■ **EXERCISE TASK**
Copy these entries, replacing "screenshot" with "screen capture" everywhere and leaving the rest as it is. Omit the pictures from your copy.

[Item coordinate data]
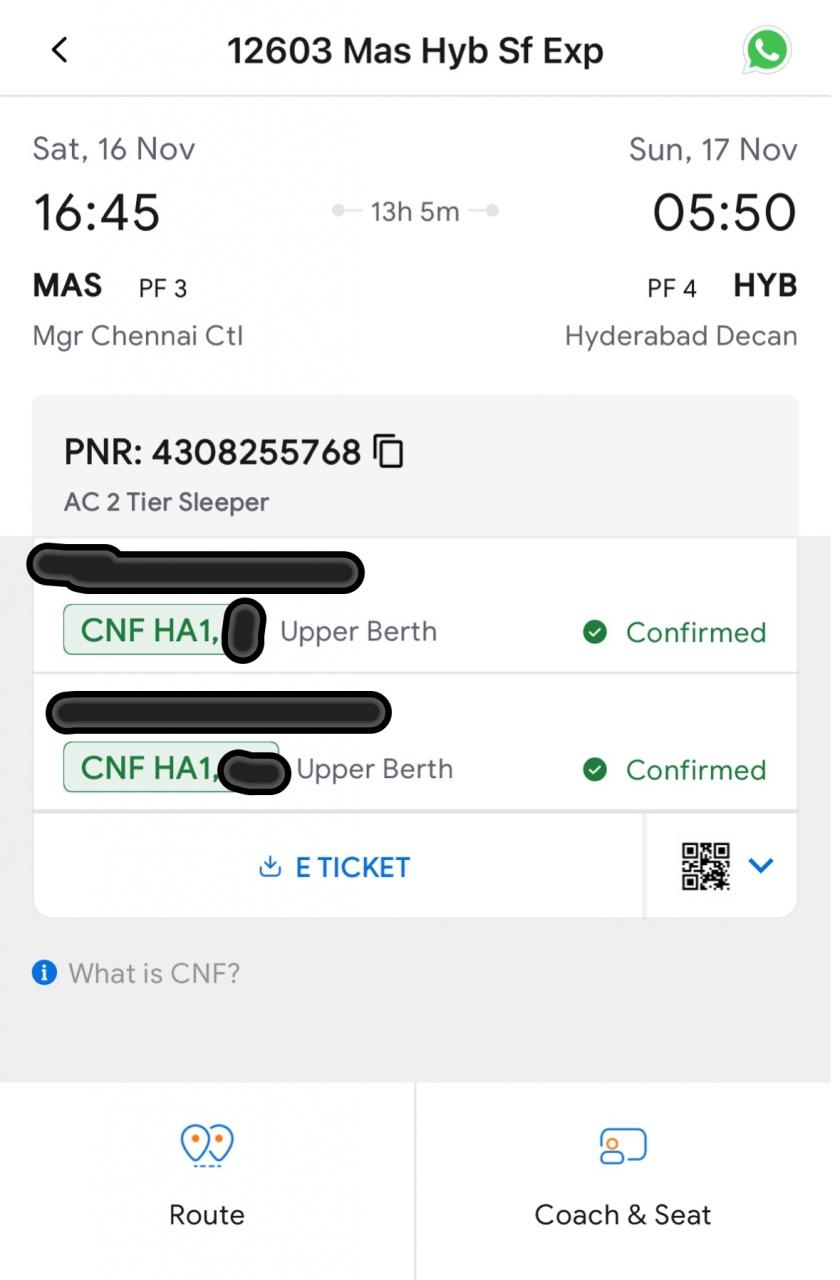Image resolution: width=840 pixels, height=1280 pixels.
Task: Tap the PNR: 4308255768 text
Action: (x=212, y=453)
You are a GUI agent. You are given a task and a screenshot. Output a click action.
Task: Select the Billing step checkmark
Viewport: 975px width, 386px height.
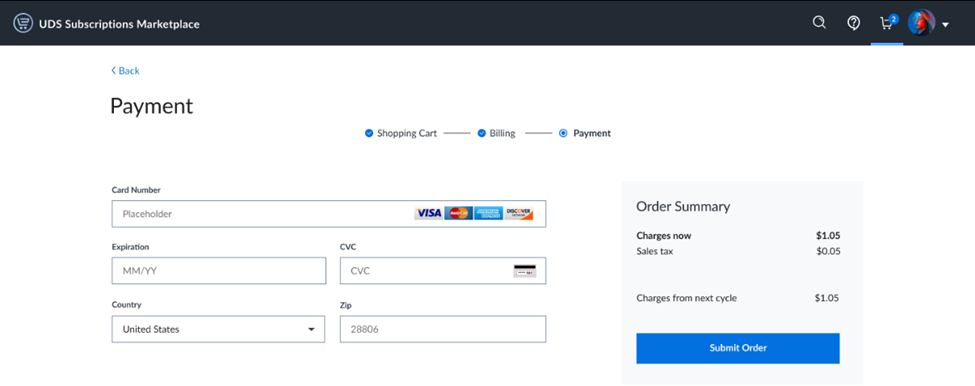[x=481, y=133]
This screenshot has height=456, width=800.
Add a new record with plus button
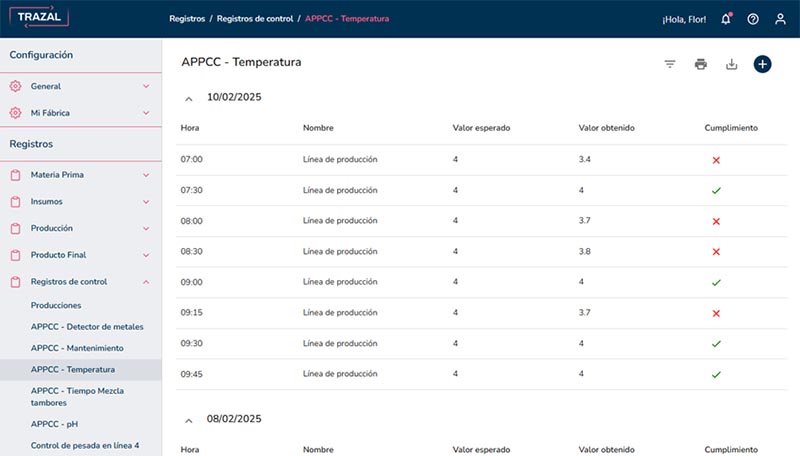tap(762, 64)
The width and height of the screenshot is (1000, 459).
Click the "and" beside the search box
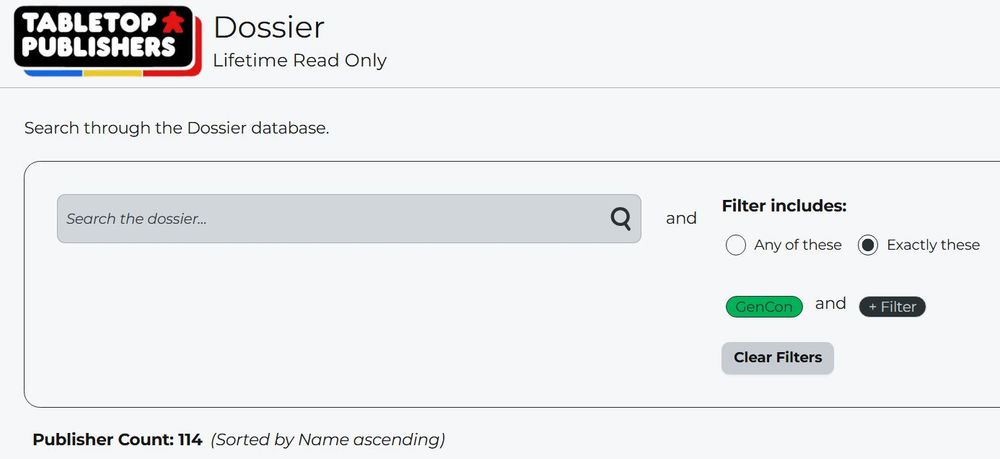(x=681, y=219)
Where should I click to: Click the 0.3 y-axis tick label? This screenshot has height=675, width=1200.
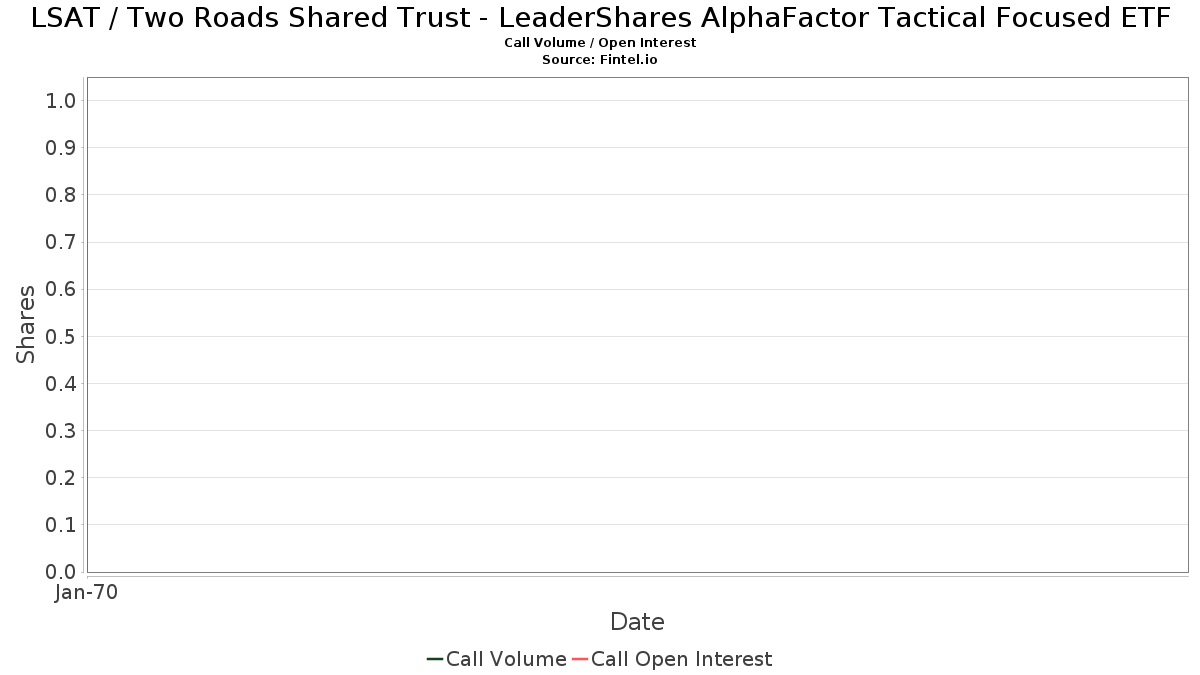tap(61, 431)
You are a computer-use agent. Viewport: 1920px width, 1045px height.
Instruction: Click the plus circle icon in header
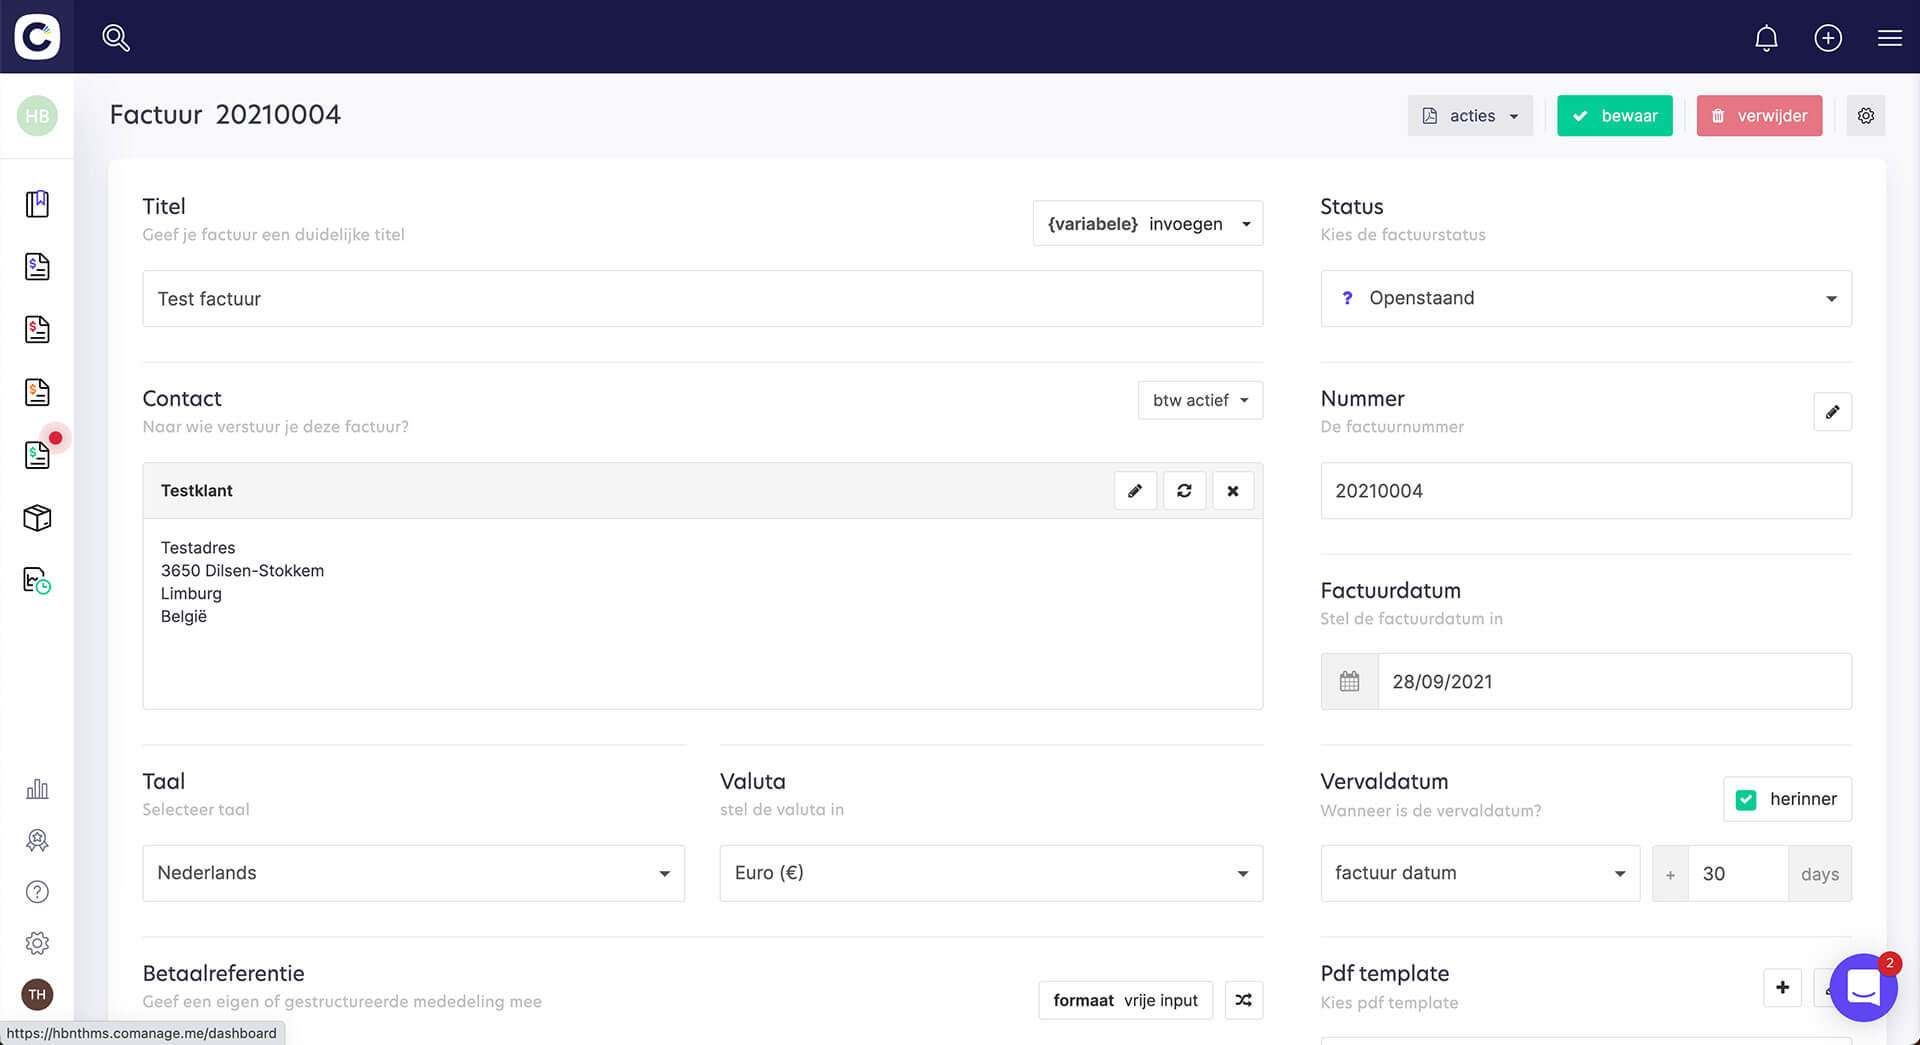(x=1828, y=38)
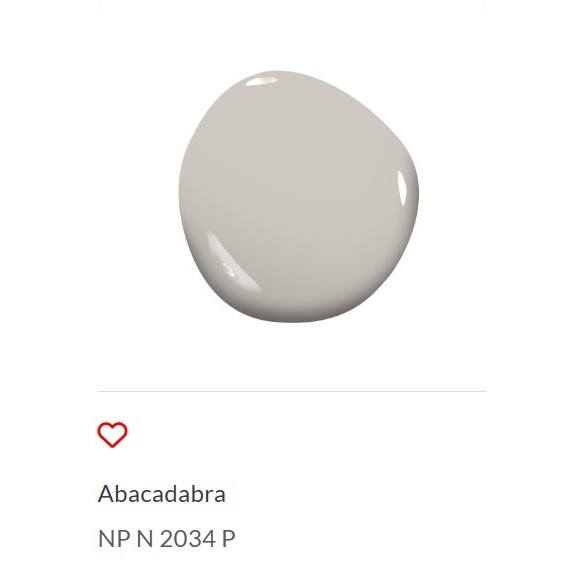Click the trailing P in the color code
580x580 pixels.
(x=229, y=539)
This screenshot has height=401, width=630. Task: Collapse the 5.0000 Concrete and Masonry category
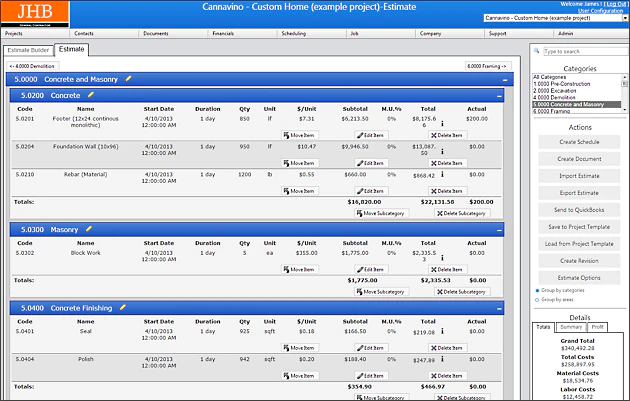click(x=505, y=80)
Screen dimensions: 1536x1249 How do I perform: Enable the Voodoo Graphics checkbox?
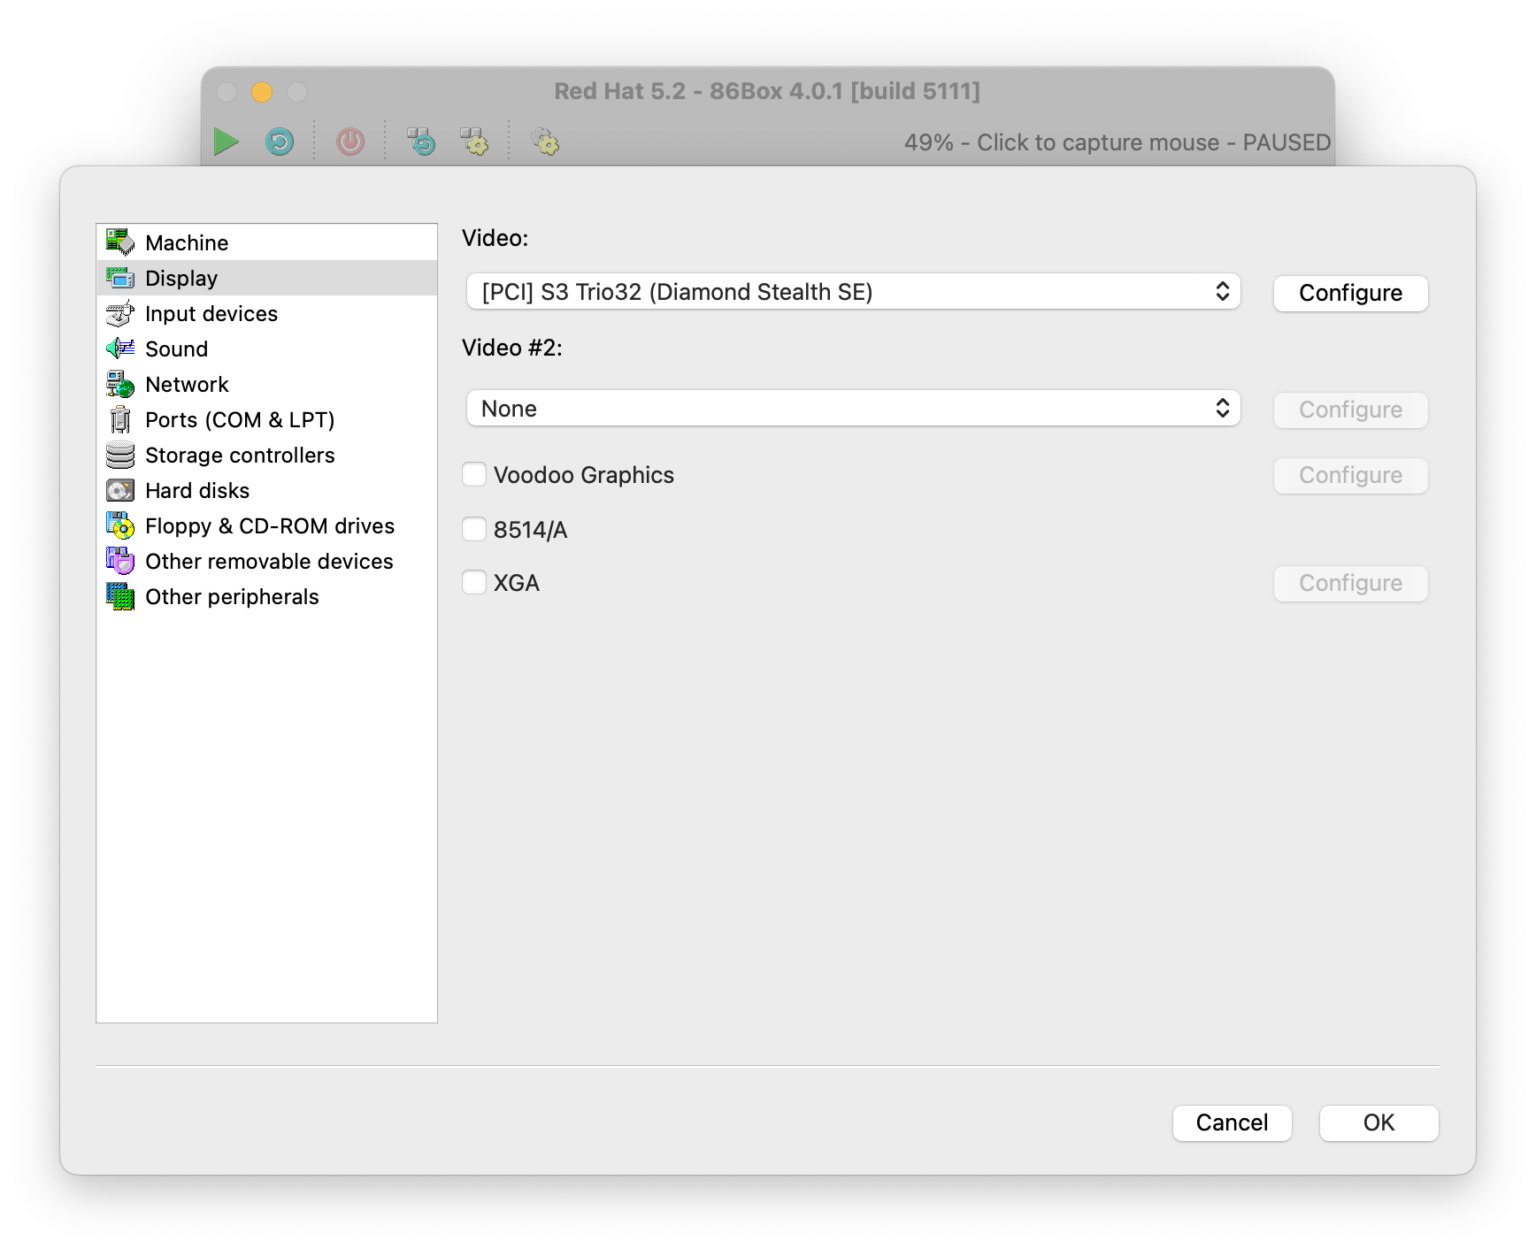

■ **RESULT FOR THIS EXERCISE**
Image resolution: width=840 pixels, height=1280 pixels.
Task: Tap the PNR: 4308255768 text
Action: (x=212, y=453)
You are a GUI agent. You are given a task and a screen capture. Output a click action.
Task: Select the Billing step checkmark
Viewport: 975px width, 386px height.
[x=481, y=133]
This screen capture has height=456, width=800.
Add a new record with plus button
tap(762, 64)
The width and height of the screen capture is (1000, 459).
Click the "and" beside the search box
(x=681, y=219)
Where should I click to: Click the 0.3 y-axis tick label? This screen capture has height=675, width=1200.
tap(61, 431)
You are a computer-use agent. Viewport: 1920px width, 1045px height.
Instruction: Click the plus circle icon in header
(x=1828, y=38)
Click the trailing P in the color code
580x580 pixels.
(x=229, y=539)
This screen capture has height=401, width=630. Task: Collapse the 5.0000 Concrete and Masonry category
click(x=505, y=80)
Screen dimensions: 1536x1249 How do I perform: Enable the Voodoo Graphics checkbox?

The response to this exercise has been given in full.